Young West's fame was soon spread abroad, and he was shortly crowded with applications for portraits, of which he painted a considerable number. He was now of an age to require a decision of his parents in respect to the profession he was to follow, in life. They deliberated long and anxiously upon this subject, and at last concluded to refer the matter to the society of Quakers to which they belonged. These decided, that, although they did not acknowledge the utility of painting to mankind, yet they would allow the youth to follow a path for which he had so evident a genius.

At the age of eighteen, he established himself in Philadelphia, as a portrait painter, and afterwards spent some time at New York, in the same capacity. In both places, his success was considerable. In 1760, aided by friends, he proceeded to Italy, to study his art; in 1763, he went to London, where he soon became established for life. The king, George III., was his steadfast friend, and he became painter to his majesty. He was offered a salary of seven hundred pounds a year, by the Marquis of Rockingham, to embellish his mansion at Yorkshire with historical paintings, but this he declined.

On the death of Sir Joshua Reynolds, he was elected president of the Royal Academy, and took his place in March, 1792. In his sixty-fifth year, he painted his great picture of Christ healing the sick, to aid the Quakers of Philadelphia in the erection of a hospital for that city. It was so much admired that he was offered no less than fifteen thousand dollars for this performance. He accepted the offer, as he was not rich, upon condition that he should be allowed to make a copy for the Friends of Philadelphia, for whom he had intended it. This great picture, of which we give an engraving, was long exhibited at Philadelphia, and the profits essentially aided the benevolent object which suggested the picture.

> **What you are asked to do**:
Using the passage on West's career, explain why West accepted the offer of fifteen thousand dollars for his picture of Christ healing the sick, and state the condition he attached.

> **Dataset extract**:
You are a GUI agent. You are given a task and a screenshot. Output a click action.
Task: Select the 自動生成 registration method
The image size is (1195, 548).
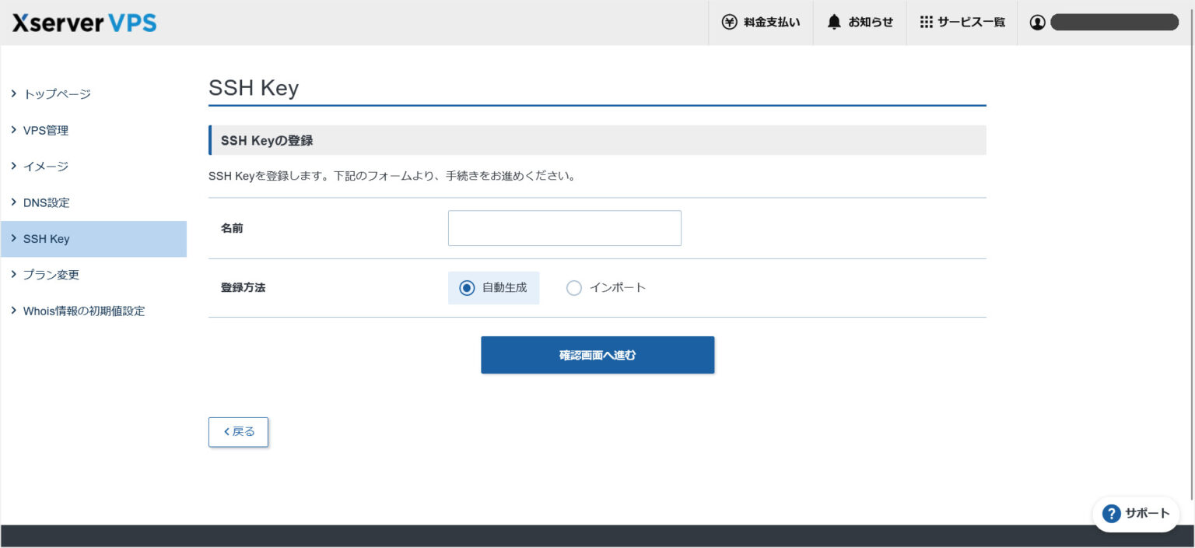pyautogui.click(x=467, y=287)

> **Response**:
He accepted because he was not rich. His condition was that he be allowed to make a copy for the Friends of Philadelphia, for whom he had originally intended the picture.